(Requirement): Return every one of the following records word for word, keeping each line unchanged.

··· Supplied data ···

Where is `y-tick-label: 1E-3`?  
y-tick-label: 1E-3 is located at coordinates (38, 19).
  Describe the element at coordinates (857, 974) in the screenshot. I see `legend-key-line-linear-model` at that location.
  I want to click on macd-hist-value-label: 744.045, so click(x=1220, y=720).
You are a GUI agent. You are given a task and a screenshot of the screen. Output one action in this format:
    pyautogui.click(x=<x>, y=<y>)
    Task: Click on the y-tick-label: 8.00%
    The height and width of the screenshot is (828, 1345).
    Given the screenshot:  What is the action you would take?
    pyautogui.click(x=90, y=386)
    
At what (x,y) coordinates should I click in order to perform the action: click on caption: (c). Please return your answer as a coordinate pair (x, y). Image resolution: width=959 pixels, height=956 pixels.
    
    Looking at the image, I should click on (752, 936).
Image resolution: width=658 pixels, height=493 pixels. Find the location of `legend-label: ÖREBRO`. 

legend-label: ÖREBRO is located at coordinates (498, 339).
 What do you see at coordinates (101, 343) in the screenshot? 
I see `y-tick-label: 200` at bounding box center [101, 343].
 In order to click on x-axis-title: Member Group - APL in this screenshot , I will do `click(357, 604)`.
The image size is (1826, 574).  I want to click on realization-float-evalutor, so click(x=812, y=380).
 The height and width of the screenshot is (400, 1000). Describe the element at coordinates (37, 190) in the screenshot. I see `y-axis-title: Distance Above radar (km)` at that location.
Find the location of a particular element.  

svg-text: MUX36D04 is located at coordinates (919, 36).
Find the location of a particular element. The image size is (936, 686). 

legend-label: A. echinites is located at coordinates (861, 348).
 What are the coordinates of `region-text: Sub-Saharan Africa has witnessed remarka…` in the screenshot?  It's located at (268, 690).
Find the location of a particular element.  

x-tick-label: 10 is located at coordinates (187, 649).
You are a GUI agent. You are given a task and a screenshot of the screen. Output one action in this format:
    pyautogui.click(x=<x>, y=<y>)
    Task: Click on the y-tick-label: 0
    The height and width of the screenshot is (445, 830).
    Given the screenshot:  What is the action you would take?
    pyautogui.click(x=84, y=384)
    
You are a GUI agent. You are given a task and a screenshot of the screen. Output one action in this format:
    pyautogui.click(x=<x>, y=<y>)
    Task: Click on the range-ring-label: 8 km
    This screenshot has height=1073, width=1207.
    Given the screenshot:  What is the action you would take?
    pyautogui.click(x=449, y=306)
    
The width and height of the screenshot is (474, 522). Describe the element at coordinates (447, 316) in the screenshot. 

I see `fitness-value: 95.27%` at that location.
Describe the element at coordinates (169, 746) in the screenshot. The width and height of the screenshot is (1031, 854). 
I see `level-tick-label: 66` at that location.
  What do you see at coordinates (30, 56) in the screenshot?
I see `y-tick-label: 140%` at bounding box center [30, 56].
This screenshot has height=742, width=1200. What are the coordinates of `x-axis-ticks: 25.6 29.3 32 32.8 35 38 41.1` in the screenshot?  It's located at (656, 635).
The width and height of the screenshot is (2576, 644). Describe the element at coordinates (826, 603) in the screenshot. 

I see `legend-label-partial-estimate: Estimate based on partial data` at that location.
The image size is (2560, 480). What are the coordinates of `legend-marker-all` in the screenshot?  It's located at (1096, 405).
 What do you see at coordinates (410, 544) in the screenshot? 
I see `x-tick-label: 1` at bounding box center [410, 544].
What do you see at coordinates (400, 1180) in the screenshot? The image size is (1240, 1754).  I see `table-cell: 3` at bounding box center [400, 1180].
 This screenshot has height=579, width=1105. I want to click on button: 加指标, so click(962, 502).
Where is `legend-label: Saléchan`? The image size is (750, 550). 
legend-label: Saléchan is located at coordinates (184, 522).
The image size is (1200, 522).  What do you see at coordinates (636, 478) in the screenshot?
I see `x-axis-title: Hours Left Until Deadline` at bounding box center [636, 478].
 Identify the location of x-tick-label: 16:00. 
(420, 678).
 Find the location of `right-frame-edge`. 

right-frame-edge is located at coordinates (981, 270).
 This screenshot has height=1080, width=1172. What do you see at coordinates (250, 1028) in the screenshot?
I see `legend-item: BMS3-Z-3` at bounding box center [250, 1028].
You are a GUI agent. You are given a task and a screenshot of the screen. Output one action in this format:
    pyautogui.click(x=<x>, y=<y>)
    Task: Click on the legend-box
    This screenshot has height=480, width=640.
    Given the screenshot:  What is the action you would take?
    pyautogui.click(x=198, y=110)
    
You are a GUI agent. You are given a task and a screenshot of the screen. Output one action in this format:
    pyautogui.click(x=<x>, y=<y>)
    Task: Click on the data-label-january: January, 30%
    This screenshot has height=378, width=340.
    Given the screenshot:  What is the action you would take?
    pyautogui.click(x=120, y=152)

···

(Task response):
Where is `y-tick-label: 1E-3`?  
y-tick-label: 1E-3 is located at coordinates (38, 19).
  Describe the element at coordinates (857, 974) in the screenshot. I see `legend-key-line-linear-model` at that location.
  I want to click on macd-hist-value-label: 744.045, so click(x=1220, y=720).
You are a GUI agent. You are given a task and a screenshot of the screen. Output one action in this format:
    pyautogui.click(x=<x>, y=<y>)
    Task: Click on the y-tick-label: 8.00%
    The height and width of the screenshot is (828, 1345).
    Given the screenshot:  What is the action you would take?
    pyautogui.click(x=90, y=386)
    
At what (x,y) coordinates should I click in order to perform the action: click on caption: (c). Please return your answer as a coordinate pair (x, y). Image resolution: width=959 pixels, height=956 pixels.
    
    Looking at the image, I should click on (752, 936).
Image resolution: width=658 pixels, height=493 pixels. Find the location of `legend-label: ÖREBRO`. 

legend-label: ÖREBRO is located at coordinates (498, 339).
 What do you see at coordinates (101, 343) in the screenshot? 
I see `y-tick-label: 200` at bounding box center [101, 343].
 In order to click on x-axis-title: Member Group - APL in this screenshot , I will do `click(357, 604)`.
The image size is (1826, 574).  I want to click on realization-float-evalutor, so click(x=812, y=380).
 The height and width of the screenshot is (400, 1000). Describe the element at coordinates (37, 190) in the screenshot. I see `y-axis-title: Distance Above radar (km)` at that location.
Find the location of a particular element.  

svg-text: MUX36D04 is located at coordinates (919, 36).
Find the location of a particular element. The image size is (936, 686). 

legend-label: A. echinites is located at coordinates (861, 348).
 What are the coordinates of `region-text: Sub-Saharan Africa has witnessed remarka…` in the screenshot?  It's located at (268, 690).
Find the location of a particular element.  

x-tick-label: 10 is located at coordinates (187, 649).
You are a GUI agent. You are given a task and a screenshot of the screen. Output one action in this format:
    pyautogui.click(x=<x>, y=<y>)
    Task: Click on the y-tick-label: 0
    The height and width of the screenshot is (445, 830).
    Given the screenshot:  What is the action you would take?
    pyautogui.click(x=84, y=384)
    
You are a GUI agent. You are given a task and a screenshot of the screen. Output one action in this format:
    pyautogui.click(x=<x>, y=<y>)
    Task: Click on the range-ring-label: 8 km
    This screenshot has height=1073, width=1207.
    Given the screenshot:  What is the action you would take?
    pyautogui.click(x=449, y=306)
    
The width and height of the screenshot is (474, 522). Describe the element at coordinates (447, 316) in the screenshot. 

I see `fitness-value: 95.27%` at that location.
Describe the element at coordinates (169, 746) in the screenshot. The width and height of the screenshot is (1031, 854). 
I see `level-tick-label: 66` at that location.
  What do you see at coordinates (30, 56) in the screenshot?
I see `y-tick-label: 140%` at bounding box center [30, 56].
This screenshot has height=742, width=1200. What are the coordinates of `x-axis-ticks: 25.6 29.3 32 32.8 35 38 41.1` in the screenshot?  It's located at (656, 635).
The width and height of the screenshot is (2576, 644). Describe the element at coordinates (826, 603) in the screenshot. 

I see `legend-label-partial-estimate: Estimate based on partial data` at that location.
The image size is (2560, 480). What are the coordinates of `legend-marker-all` in the screenshot?  It's located at (1096, 405).
 What do you see at coordinates (410, 544) in the screenshot? 
I see `x-tick-label: 1` at bounding box center [410, 544].
What do you see at coordinates (400, 1180) in the screenshot? The image size is (1240, 1754).  I see `table-cell: 3` at bounding box center [400, 1180].
 This screenshot has height=579, width=1105. I want to click on button: 加指标, so click(962, 502).
Where is `legend-label: Saléchan`? The image size is (750, 550). 
legend-label: Saléchan is located at coordinates (184, 522).
The image size is (1200, 522).  What do you see at coordinates (636, 478) in the screenshot?
I see `x-axis-title: Hours Left Until Deadline` at bounding box center [636, 478].
 Identify the location of x-tick-label: 16:00. 
(420, 678).
 Find the location of `right-frame-edge`. 

right-frame-edge is located at coordinates (981, 270).
 This screenshot has height=1080, width=1172. What do you see at coordinates (250, 1028) in the screenshot?
I see `legend-item: BMS3-Z-3` at bounding box center [250, 1028].
You are a GUI agent. You are given a task and a screenshot of the screen. Output one action in this format:
    pyautogui.click(x=<x>, y=<y>)
    Task: Click on the legend-box
    This screenshot has height=480, width=640.
    Given the screenshot:  What is the action you would take?
    pyautogui.click(x=198, y=110)
    
You are a GUI agent. You are given a task and a screenshot of the screen. Output one action in this format:
    pyautogui.click(x=<x>, y=<y>)
    Task: Click on the data-label-january: January, 30%
    This screenshot has height=378, width=340.
    Given the screenshot:  What is the action you would take?
    pyautogui.click(x=120, y=152)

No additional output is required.